Brain complexity: memory formation (Introduction)

by David Turell @, Wednesday, August 28, 2019, 14:10 (1704 days ago) @ dhw

dhw: Although I can’t follow all the scientific stuff on this particularly thread, I’m very interested in the “hint at how brain cells change structure when they learn something”. This is a known fact (we had various examples earlier of the illiterate women learning to read, and of taxi drivers’ and musicians’ brains undergoing such changes). The obvious implication is that the brain does not change before the arrival of new activities but in response to them. Thus one can well imagine that the first pre-humans to leave the trees (for whatever reason) and the first pre-whales to enter the water would not only have adapted their bodies to the new environment but would also have undergone brain change as a result of these new conditions and the need to adjust their behaviour. In the case of pre-humans, so great was the number of new things to be learned that the existing capacity would not have been large enough to cope – hence expansion of the brain: not the result of random mutations or of divine dabbling, but of the brain cell communities responding to new requirements.
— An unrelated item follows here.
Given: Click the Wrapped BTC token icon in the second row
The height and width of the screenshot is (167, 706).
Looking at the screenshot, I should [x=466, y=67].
Just a hypothesis, of course.

DAVID: Of course current brain cells have a great deal of plasticity, but that capacity had to have been designed into the current brain by some process. For me only a designing mind fits.

dhw: I don’t have a problem with that argument. My point was that if learning changes the structure of the brain, clearly the learning precedes the changes, which is why I suggest that the whole history of brain structure, including expansion, just like that of other organs, has come about through the cells’ responses to new situations, conditions etc. This proposal is in contrast to Darwin’s random mutations and to your own theory that your God made all the changes (either by preprogramming or by dabbling) before the new situations etc. arose.

The changes we know in Indian illiterates and London cabbies alters an existing brain but does not create a species with a new brain size and capacity. I think your theory is a real stretch.